→ **Exercise prompt**
Without changing a single character, copy every record below.

→ **Data provided**

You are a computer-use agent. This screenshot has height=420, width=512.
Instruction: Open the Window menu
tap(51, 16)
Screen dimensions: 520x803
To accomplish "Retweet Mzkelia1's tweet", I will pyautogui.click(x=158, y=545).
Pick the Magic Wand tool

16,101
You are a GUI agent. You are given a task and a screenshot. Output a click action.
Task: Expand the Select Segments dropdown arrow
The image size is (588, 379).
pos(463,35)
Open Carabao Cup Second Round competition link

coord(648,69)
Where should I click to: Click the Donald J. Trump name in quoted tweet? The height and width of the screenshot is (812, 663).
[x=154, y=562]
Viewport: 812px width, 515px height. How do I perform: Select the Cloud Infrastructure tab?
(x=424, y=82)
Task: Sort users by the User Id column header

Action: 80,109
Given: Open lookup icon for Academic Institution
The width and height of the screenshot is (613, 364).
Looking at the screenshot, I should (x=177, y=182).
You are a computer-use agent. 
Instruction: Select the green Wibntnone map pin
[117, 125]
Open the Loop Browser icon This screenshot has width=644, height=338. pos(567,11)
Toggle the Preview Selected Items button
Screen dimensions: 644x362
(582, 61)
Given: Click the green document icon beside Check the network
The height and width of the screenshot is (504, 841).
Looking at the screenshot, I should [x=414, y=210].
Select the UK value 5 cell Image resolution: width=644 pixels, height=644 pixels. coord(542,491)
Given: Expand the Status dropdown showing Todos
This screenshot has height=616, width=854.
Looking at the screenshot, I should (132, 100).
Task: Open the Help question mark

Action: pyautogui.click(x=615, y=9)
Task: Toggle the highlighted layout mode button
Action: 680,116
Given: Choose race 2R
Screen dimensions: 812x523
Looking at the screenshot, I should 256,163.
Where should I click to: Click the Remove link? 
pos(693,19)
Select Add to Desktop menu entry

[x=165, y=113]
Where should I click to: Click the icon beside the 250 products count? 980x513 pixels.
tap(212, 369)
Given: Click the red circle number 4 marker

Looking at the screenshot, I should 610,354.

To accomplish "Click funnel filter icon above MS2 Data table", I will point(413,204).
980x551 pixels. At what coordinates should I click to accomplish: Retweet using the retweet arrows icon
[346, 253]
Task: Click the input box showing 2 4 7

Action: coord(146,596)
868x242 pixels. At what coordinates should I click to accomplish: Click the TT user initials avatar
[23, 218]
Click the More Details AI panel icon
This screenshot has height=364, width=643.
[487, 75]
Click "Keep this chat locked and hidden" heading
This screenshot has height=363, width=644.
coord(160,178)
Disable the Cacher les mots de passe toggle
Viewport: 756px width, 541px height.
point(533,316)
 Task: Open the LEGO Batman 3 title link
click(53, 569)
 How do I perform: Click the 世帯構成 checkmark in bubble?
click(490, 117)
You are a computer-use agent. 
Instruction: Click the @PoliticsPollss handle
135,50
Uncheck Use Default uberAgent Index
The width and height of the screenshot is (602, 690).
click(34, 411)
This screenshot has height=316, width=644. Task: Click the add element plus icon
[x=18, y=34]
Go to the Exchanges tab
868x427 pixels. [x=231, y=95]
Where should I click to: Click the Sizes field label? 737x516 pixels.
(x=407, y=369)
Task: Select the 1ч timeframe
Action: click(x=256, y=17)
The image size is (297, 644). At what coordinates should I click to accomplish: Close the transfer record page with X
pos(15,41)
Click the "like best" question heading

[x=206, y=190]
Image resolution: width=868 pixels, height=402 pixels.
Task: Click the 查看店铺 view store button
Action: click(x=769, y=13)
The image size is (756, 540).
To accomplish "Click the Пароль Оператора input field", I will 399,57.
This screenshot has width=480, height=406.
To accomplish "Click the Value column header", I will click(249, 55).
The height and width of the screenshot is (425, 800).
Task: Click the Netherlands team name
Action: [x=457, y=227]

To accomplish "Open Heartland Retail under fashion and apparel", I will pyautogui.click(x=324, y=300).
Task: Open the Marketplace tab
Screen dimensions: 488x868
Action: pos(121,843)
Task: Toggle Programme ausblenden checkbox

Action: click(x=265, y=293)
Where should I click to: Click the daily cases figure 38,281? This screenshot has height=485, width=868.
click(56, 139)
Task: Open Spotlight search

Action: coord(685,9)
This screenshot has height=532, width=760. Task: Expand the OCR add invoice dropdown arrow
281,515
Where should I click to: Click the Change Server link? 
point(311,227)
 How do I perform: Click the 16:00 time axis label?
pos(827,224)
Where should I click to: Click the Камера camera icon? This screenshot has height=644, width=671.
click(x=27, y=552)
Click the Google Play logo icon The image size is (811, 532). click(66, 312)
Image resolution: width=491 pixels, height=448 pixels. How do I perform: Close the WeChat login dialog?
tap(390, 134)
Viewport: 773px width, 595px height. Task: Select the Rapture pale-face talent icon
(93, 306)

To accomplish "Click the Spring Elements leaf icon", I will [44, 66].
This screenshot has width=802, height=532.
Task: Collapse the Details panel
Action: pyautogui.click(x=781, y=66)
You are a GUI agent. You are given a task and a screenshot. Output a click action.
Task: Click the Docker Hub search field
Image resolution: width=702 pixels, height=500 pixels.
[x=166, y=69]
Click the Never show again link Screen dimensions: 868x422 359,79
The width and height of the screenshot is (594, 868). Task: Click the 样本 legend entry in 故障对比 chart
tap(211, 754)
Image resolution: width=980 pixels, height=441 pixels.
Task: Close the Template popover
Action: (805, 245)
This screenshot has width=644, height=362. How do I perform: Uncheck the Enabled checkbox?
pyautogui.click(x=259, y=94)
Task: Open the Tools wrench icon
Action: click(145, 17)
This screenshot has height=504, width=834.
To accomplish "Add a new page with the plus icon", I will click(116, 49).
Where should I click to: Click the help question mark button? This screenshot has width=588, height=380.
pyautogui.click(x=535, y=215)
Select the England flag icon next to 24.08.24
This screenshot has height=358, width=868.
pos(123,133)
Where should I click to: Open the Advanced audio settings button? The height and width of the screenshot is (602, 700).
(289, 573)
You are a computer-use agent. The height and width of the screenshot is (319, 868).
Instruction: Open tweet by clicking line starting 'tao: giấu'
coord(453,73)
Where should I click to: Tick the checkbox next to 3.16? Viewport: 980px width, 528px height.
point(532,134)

→ **Answer below**
You are a computer-use agent. This screenshot has height=420, width=512.
Instruction: Open the Window menu
tap(51, 16)
Screen dimensions: 520x803
To accomplish "Retweet Mzkelia1's tweet", I will pyautogui.click(x=158, y=545).
Pick the Magic Wand tool

16,101
You are a GUI agent. You are given a task and a screenshot. Output a click action.
Task: Expand the Select Segments dropdown arrow
The image size is (588, 379).
pos(463,35)
Open Carabao Cup Second Round competition link

coord(648,69)
Where should I click to: Click the Donald J. Trump name in quoted tweet? The height and width of the screenshot is (812, 663).
[x=154, y=562]
Viewport: 812px width, 515px height. How do I perform: Select the Cloud Infrastructure tab?
(x=424, y=82)
Task: Sort users by the User Id column header

Action: 80,109
Given: Open lookup icon for Academic Institution
The width and height of the screenshot is (613, 364).
Looking at the screenshot, I should (x=177, y=182).
You are a computer-use agent. 
Instruction: Select the green Wibntnone map pin
[117, 125]
Open the Loop Browser icon This screenshot has width=644, height=338. pos(567,11)
Toggle the Preview Selected Items button
Screen dimensions: 644x362
(582, 61)
Given: Click the green document icon beside Check the network
The height and width of the screenshot is (504, 841).
Looking at the screenshot, I should [x=414, y=210].
Select the UK value 5 cell Image resolution: width=644 pixels, height=644 pixels. coord(542,491)
Given: Expand the Status dropdown showing Todos
This screenshot has height=616, width=854.
Looking at the screenshot, I should (132, 100).
Task: Open the Help question mark

Action: pyautogui.click(x=615, y=9)
Task: Toggle the highlighted layout mode button
Action: 680,116
Given: Choose race 2R
Screen dimensions: 812x523
Looking at the screenshot, I should 256,163.
Where should I click to: Click the Remove link? 
pos(693,19)
Select Add to Desktop menu entry

[x=165, y=113]
Where should I click to: Click the icon beside the 250 products count? 980x513 pixels.
tap(212, 369)
Given: Click the red circle number 4 marker

Looking at the screenshot, I should 610,354.

To accomplish "Click funnel filter icon above MS2 Data table", I will point(413,204).
980x551 pixels. At what coordinates should I click to accomplish: Retweet using the retweet arrows icon
[346, 253]
Task: Click the input box showing 2 4 7

Action: coord(146,596)
868x242 pixels. At what coordinates should I click to accomplish: Click the TT user initials avatar
[23, 218]
Click the More Details AI panel icon
This screenshot has height=364, width=643.
[487, 75]
Click "Keep this chat locked and hidden" heading
This screenshot has height=363, width=644.
coord(160,178)
Disable the Cacher les mots de passe toggle
Viewport: 756px width, 541px height.
point(533,316)
 Task: Open the LEGO Batman 3 title link
click(53, 569)
 How do I perform: Click the 世帯構成 checkmark in bubble?
click(490, 117)
You are a computer-use agent. 
Instruction: Click the @PoliticsPollss handle
135,50
Uncheck Use Default uberAgent Index
The width and height of the screenshot is (602, 690).
click(34, 411)
This screenshot has height=316, width=644. Task: Click the add element plus icon
[x=18, y=34]
Go to the Exchanges tab
868x427 pixels. [x=231, y=95]
Where should I click to: Click the Sizes field label? 737x516 pixels.
(x=407, y=369)
Task: Select the 1ч timeframe
Action: click(x=256, y=17)
The image size is (297, 644). At what coordinates should I click to accomplish: Close the transfer record page with X
pos(15,41)
Click the "like best" question heading

[x=206, y=190]
Image resolution: width=868 pixels, height=402 pixels.
Task: Click the 查看店铺 view store button
Action: click(x=769, y=13)
The image size is (756, 540).
To accomplish "Click the Пароль Оператора input field", I will 399,57.
This screenshot has width=480, height=406.
To accomplish "Click the Value column header", I will click(249, 55).
The height and width of the screenshot is (425, 800).
Task: Click the Netherlands team name
Action: [x=457, y=227]

To accomplish "Open Heartland Retail under fashion and apparel", I will pyautogui.click(x=324, y=300).
Task: Open the Marketplace tab
Screen dimensions: 488x868
Action: pos(121,843)
Task: Toggle Programme ausblenden checkbox

Action: click(x=265, y=293)
Where should I click to: Click the daily cases figure 38,281? This screenshot has height=485, width=868.
click(56, 139)
Task: Open Spotlight search

Action: coord(685,9)
This screenshot has height=532, width=760. Task: Expand the OCR add invoice dropdown arrow
281,515
Where should I click to: Click the Change Server link? 
point(311,227)
 How do I perform: Click the 16:00 time axis label?
pos(827,224)
Where should I click to: Click the Камера camera icon? This screenshot has height=644, width=671.
click(x=27, y=552)
Click the Google Play logo icon The image size is (811, 532). click(66, 312)
Image resolution: width=491 pixels, height=448 pixels. How do I perform: Close the WeChat login dialog?
tap(390, 134)
Viewport: 773px width, 595px height. Task: Select the Rapture pale-face talent icon
(93, 306)

To accomplish "Click the Spring Elements leaf icon", I will [44, 66].
This screenshot has width=802, height=532.
Task: Collapse the Details panel
Action: pyautogui.click(x=781, y=66)
You are a GUI agent. You are given a task and a screenshot. Output a click action.
Task: Click the Docker Hub search field
Image resolution: width=702 pixels, height=500 pixels.
[x=166, y=69]
Click the Never show again link Screen dimensions: 868x422 359,79
The width and height of the screenshot is (594, 868). Task: Click the 样本 legend entry in 故障对比 chart
tap(211, 754)
Image resolution: width=980 pixels, height=441 pixels.
Task: Close the Template popover
Action: (805, 245)
This screenshot has width=644, height=362. How do I perform: Uncheck the Enabled checkbox?
pyautogui.click(x=259, y=94)
Task: Open the Tools wrench icon
Action: click(145, 17)
This screenshot has height=504, width=834.
To accomplish "Add a new page with the plus icon", I will click(116, 49).
Where should I click to: Click the help question mark button? This screenshot has width=588, height=380.
pyautogui.click(x=535, y=215)
Select the England flag icon next to 24.08.24
This screenshot has height=358, width=868.
pos(123,133)
Where should I click to: Open the Advanced audio settings button? The height and width of the screenshot is (602, 700).
(289, 573)
You are a computer-use agent. The height and width of the screenshot is (319, 868).
Instruction: Open tweet by clicking line starting 'tao: giấu'
coord(453,73)
Where should I click to: Tick the checkbox next to 3.16? Viewport: 980px width, 528px height.
point(532,134)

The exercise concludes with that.